Vendredi 25 Mars 1949

Mon chéri,

Ce soir, vraiment, je ne sais plus quoi t’écrire. On a beau avoir grande confiance, on a beau avoir des précisions qui permettent d’espérer beaucoup, on a beau croire de plus en plus au succès final, on est terriblement impressionnée. On hésite à t’écrire —de peur que ces pauvres mots qui ne peuvent pas t’apporter une certitude absolue— ne te soient pas d’un grand secours.

On n’ose pas ne t’envoyer que ce que contient notre cœur. On voudrait faire tellement plus. Mais on l’ouvre tout grand pour toi et si tu veux bien y puiser, tu y trouveras peut-être quand même du bonheur, car il en est rempli.

Et puis, d’ici que ma lettre te parvienne, il est possible que tu aies reçu, déjà, une bonne nouvelle (car Leroy ne manquera pas de t’aviser aussitôt). Je redoute presque autant cette annonce qui me bouleversera de joie. Tu connais mes réactions quand mon bonheur est trop grand. Je vais sûrement, moi qui n’ai pas pleuré à la lecture du verdict, fondre en larmes comme une petite sotte.

Car de plus en plus, je crois à ta grâce.
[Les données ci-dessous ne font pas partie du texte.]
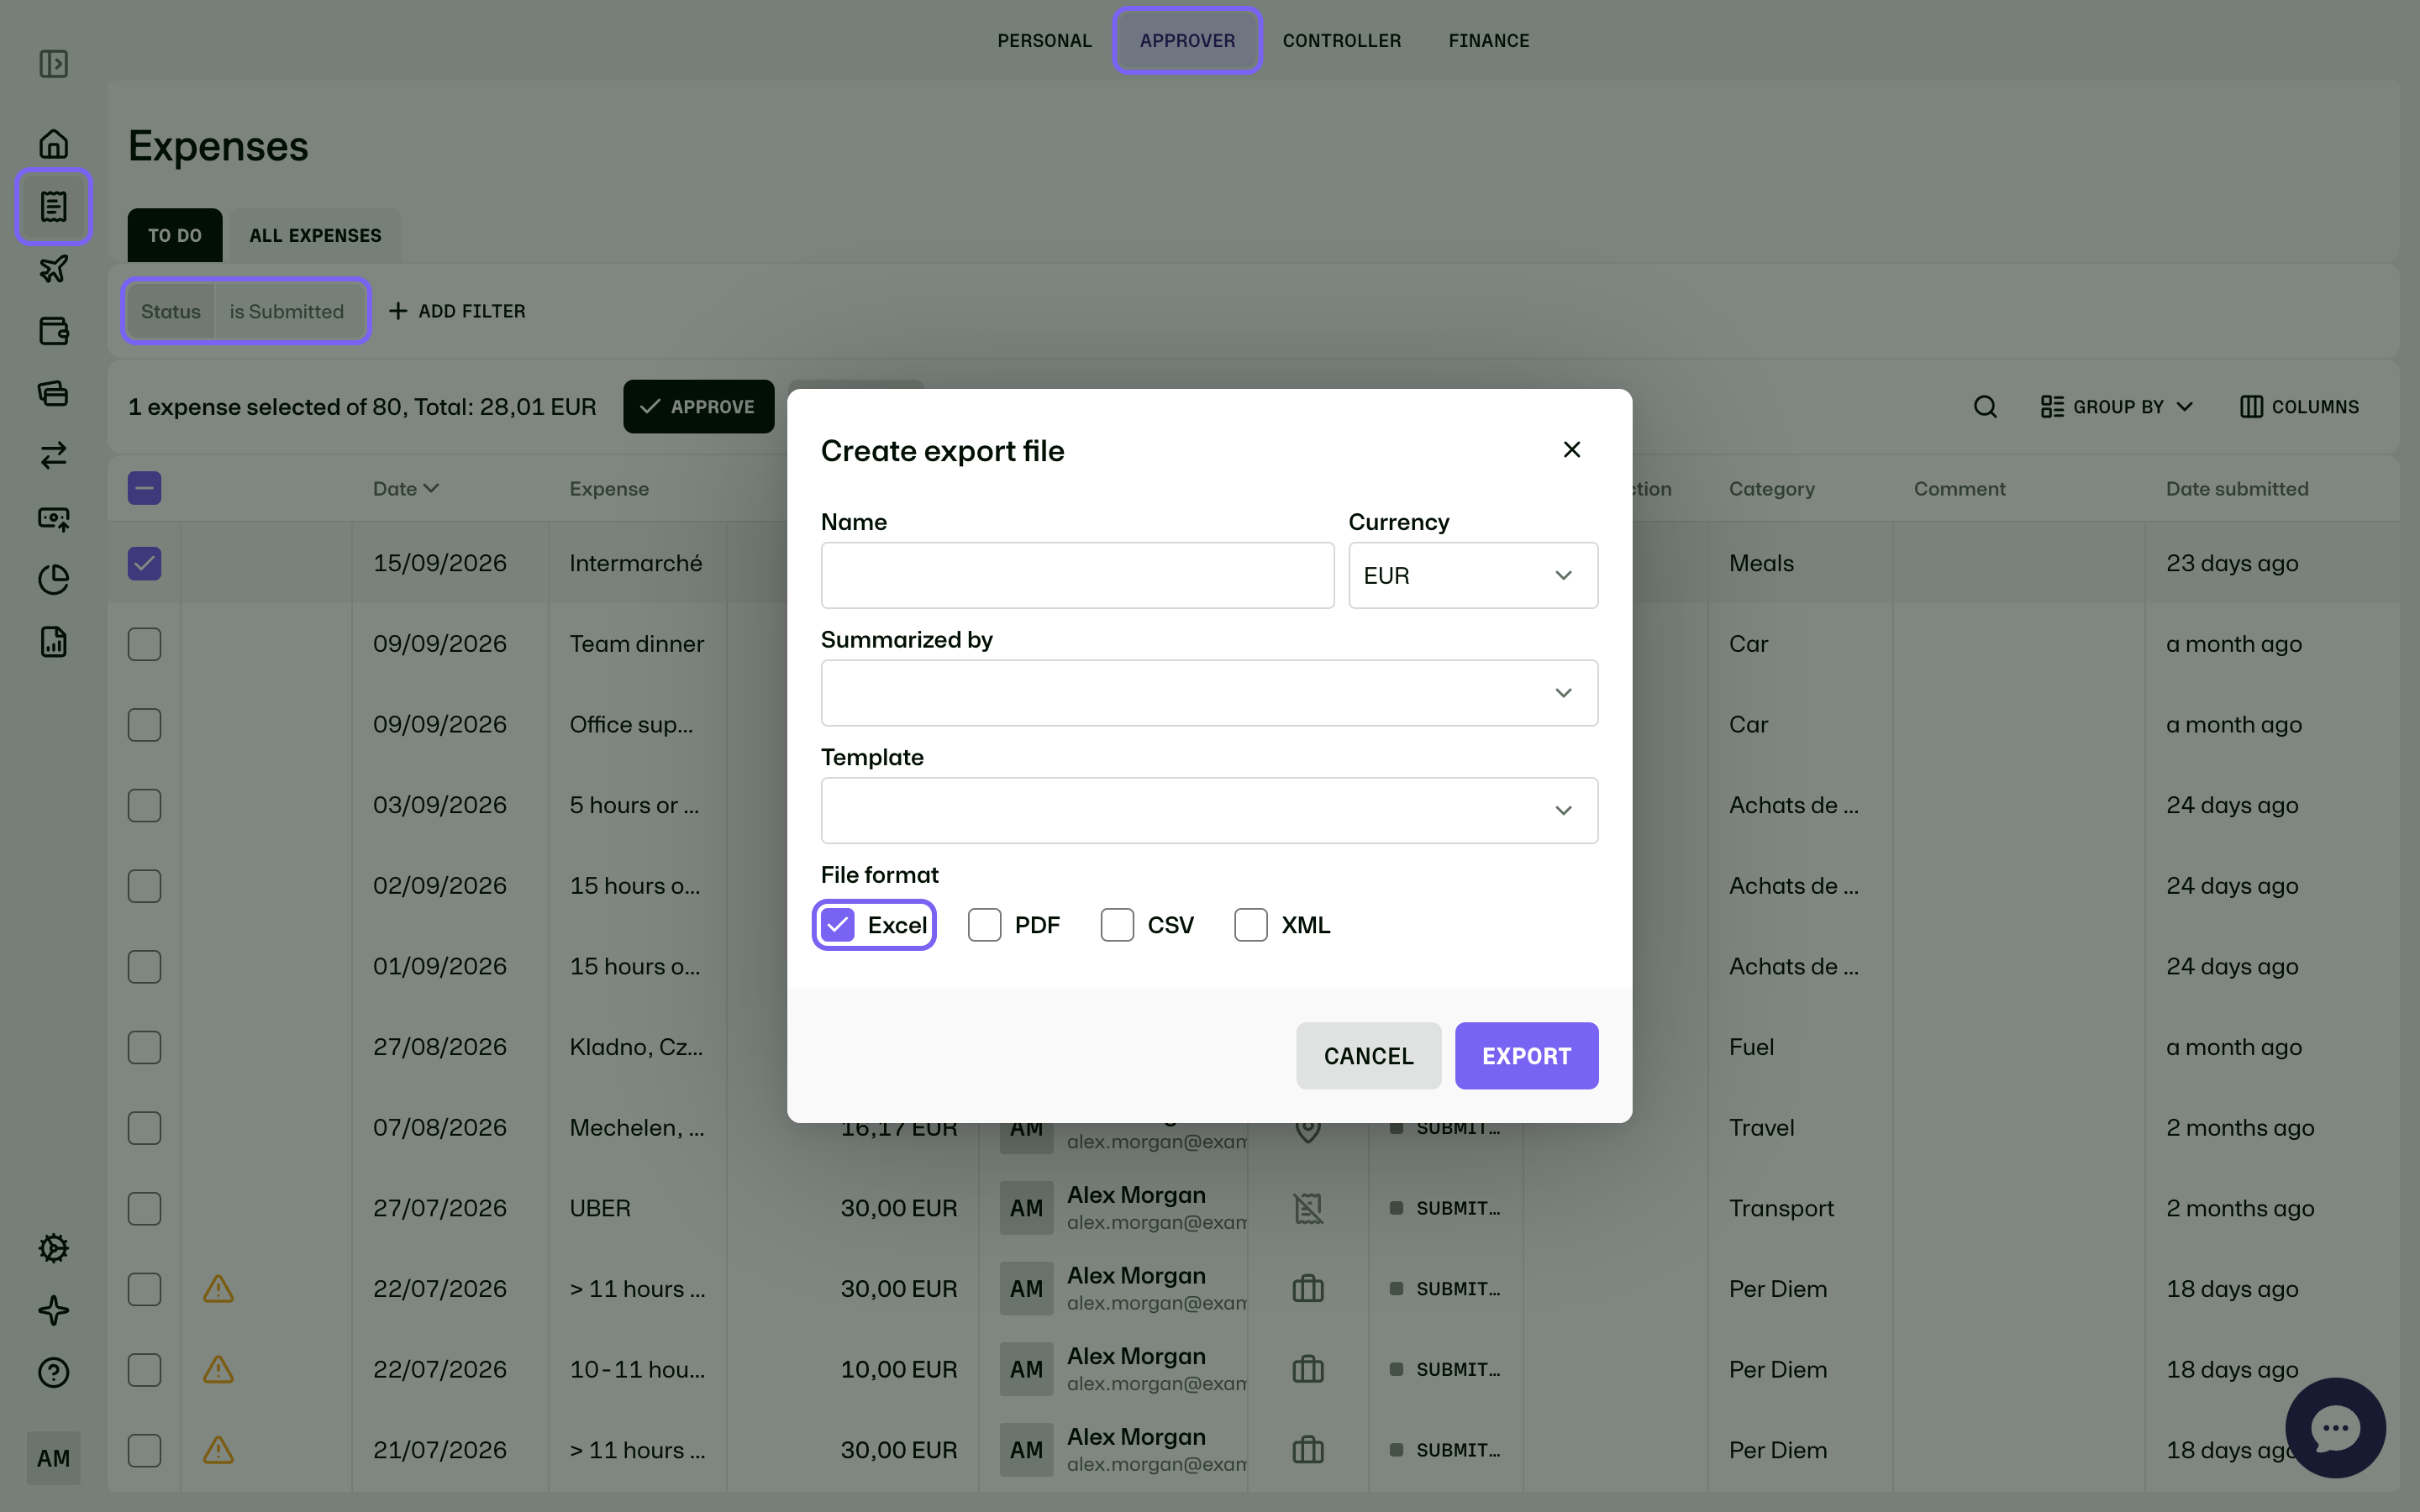Expand the Template dropdown
This screenshot has width=2420, height=1512.
click(1209, 810)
J’en parlais avec Me Leroy ce soir. Il y a beaucoup d’espoir. Il m’a donné de tes bonnes nouvelles, m’a dit combien tu es calme. (Je m’en doute bien que tu es calme. Je sais bien que tu t’efforces —ou que tu es tout naturellement— détaché des choses d’ici-bas— Je ne dis trop rien cette semaine. Mais, après, je vais m’employer à ce que tu reprennes goût à la vie. Je ne suis pas du tout décidée à vivre avec quelqu’un qui dédaigne à ce point la vie terrestre).
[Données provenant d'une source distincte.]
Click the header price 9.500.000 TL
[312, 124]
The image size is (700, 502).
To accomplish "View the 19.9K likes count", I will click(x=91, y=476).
J’ai reçu une adorable lettre du pasteur. Il m’inonde de bonnes paroles. Il m’assure que j’ai la Foi. Il prie pour toi et pour moi. Il est affectueux au possible. Je l’aime beaucoup parce qu’il est la bonté même.

Ne t’étonne pas d’avoir, au début de la semaine prochaine, un retard dans le courrier. On annonce une petite grève des facteurs pour lundi matin —pour la première levée au moins.

Je crois qu’il ne faut pas attendre de décision avant mardi prochain.

Nous allons tâcher de ne pas nous impatienter. Nous sommes, en tous cas, absolument tranquilles. Je t’assure que je passe des nuits excellentes. Je ne dormirais certes pas de la nuit si j’avais un doute. Non, je t’assure, je suis tranquille. Et la conversation téléphonique que Leroy a eue ce matin est, elle aussi, rassurante.

Je t’embrasse de toutes mes forces.

JR

Et Frédéric t’envoie un gros et pur baiser. Je téléphone chaque soir  ta mère. Elle va très bien.